Russia faces a massive crisis including economic collapse and social tensions if Vladimir Putin rather than Dmitry Medvedev stands in presidential polls, two Kremlin advisers warned Wednesday. In the most vocal call yet for President Medvedev to seek a second mandate in 2012 elections, the advisers from the Institute of Contemporary Development (INSOR) painted a bleak picture of a future Russia with Putin again in the Kremlin.
Medvedev and Putin - who left the presidency in 2008 after two mandates to become prime minister - have not yet made clear who will stand in the March polls other than insisting they will not run against each other. "The sheer fact of the current president deciding not to continue his mandate will cause a major crisis in the country," INSOR chief Igor Yurgens and board member Yevgeny Gontmakher wrote in an article for daily Vedomosti.
Their institute was set up by Medvedev when he took over the presidency to advise on economic policy. It is seen as one of the most radical supporters of his trademark modernisation policy within the Russian establishment.
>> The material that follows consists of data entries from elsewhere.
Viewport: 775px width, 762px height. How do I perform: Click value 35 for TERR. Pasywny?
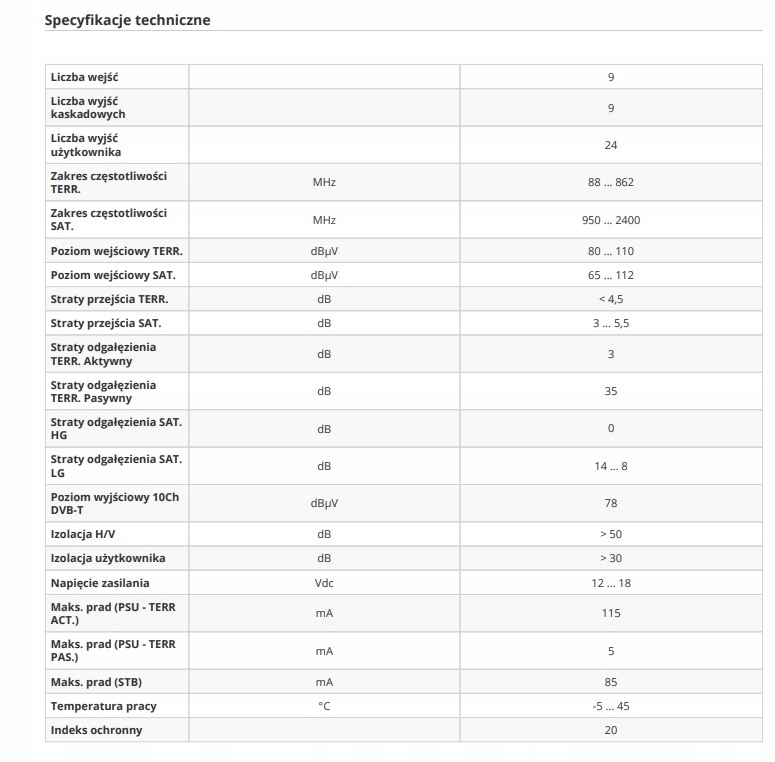click(x=611, y=391)
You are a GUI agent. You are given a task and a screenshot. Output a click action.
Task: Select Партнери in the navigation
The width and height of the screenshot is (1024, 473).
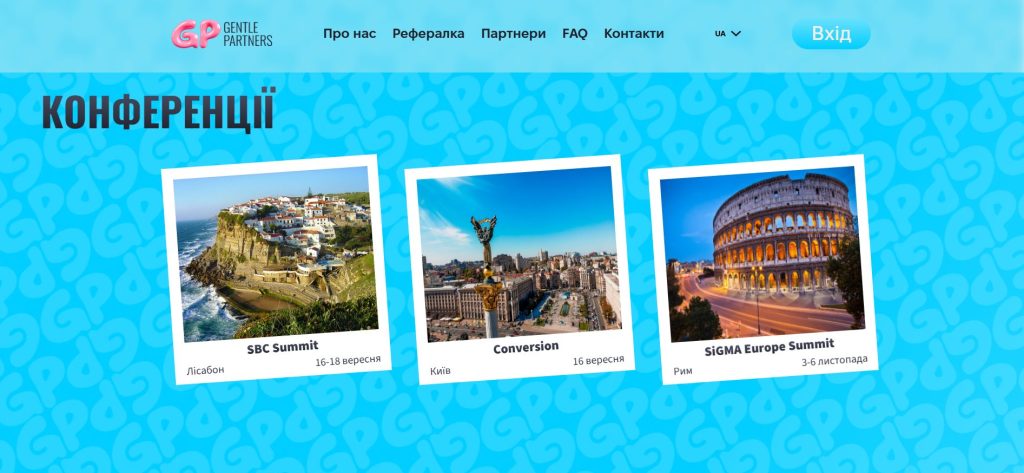tap(513, 33)
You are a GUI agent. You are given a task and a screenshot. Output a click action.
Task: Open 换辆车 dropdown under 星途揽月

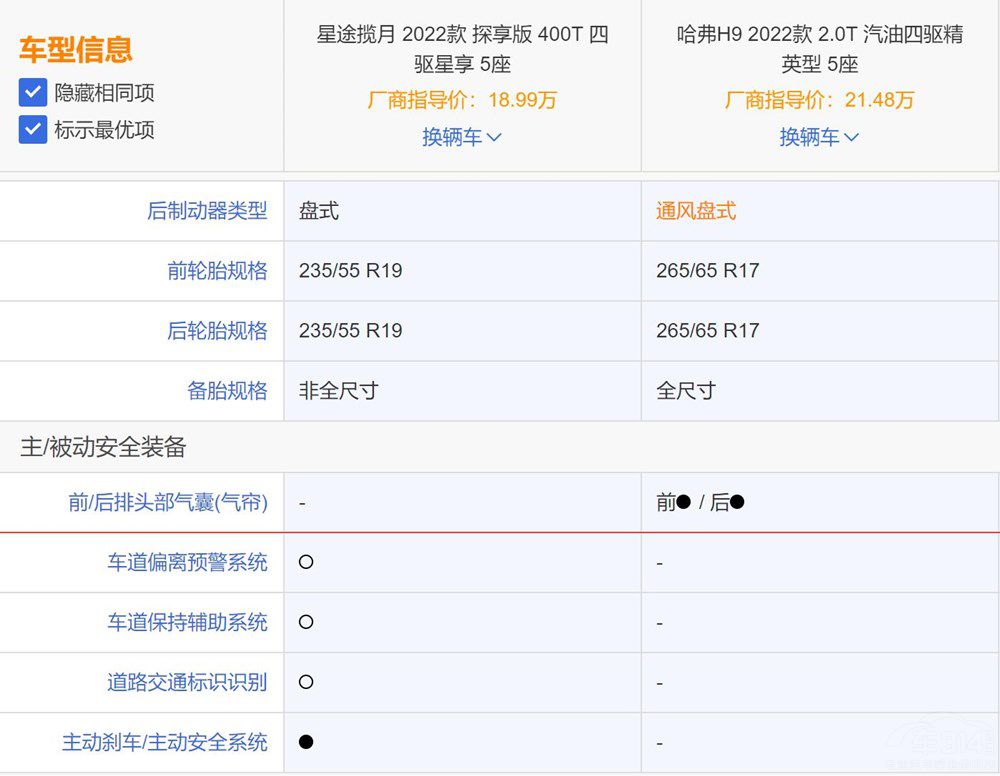(x=461, y=137)
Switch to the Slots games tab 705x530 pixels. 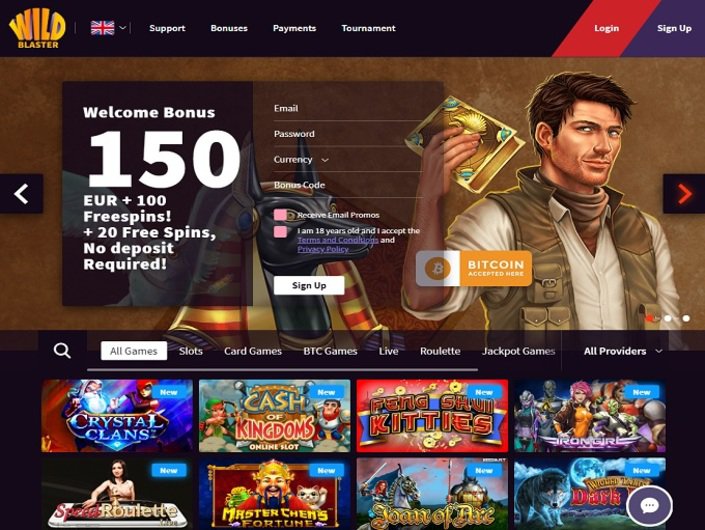(191, 351)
If Medvedev decides not to run, they forecast a sharp fall in the Russian markets and a rapid worsening of two of the country's biggest existing problems - capital flight and immigration abroad.
Social problems and right-wing extremism could also rise, they wrote. Openly attacking Putin as a conservative strongman, Yurgens and Gontmakher said the Russian prime minister was "now leading an open political campaign for continuing the course of 'stability'". Stability, they wrote, has become in Russia a synonym "not even of stagnation but of a clear decay in all areas of Russian life."
"For such a political, economic and social catastrophe, Putin would not even need to return directly to the president's office. It would be enough for a third figure to appear from the prime minister's circle," the pair added. The advisers said that Medvedev needed to cross "his personal rubicon" and urge society to work together "in the difficult task of pulling the country out of the quagmire that we have fallen into."
Their call came after Medvedev in recent months sought to play down the idea he has split with Putin and missed several high-profile chances to offer a hint on presidential ambitions, disappointing his more radical supporters. The pair took particular aim at Putin's plan to create an All Russian Popular Front, which ruling party United Russia hopes will be a rallying group with mass membership to back the authorities in December's parliamentary elections and the presidential polls.
The Front "makes social promises with no economic basis" and also is "clearly reminiscent" of organisations from the defunct Communist East Germany, they said. Putin announced on Tuesday that United Russia would hold its annual congress on September 23-24, an event where the announcement of the presidential candidate could finally be made.
Whichever of the men stands, he is almost certain to win, given the lack of opposition and the unstinting support of state media for the political establishment. "We are sure that the tandem (of Putin and Medvedev) will put forward a candidate who will be in line with the Front's programme," top United Russia official Andrei Isayev told Moscow Echo radio. Medvedev has yet to make any public display of enthusiasm for the Front.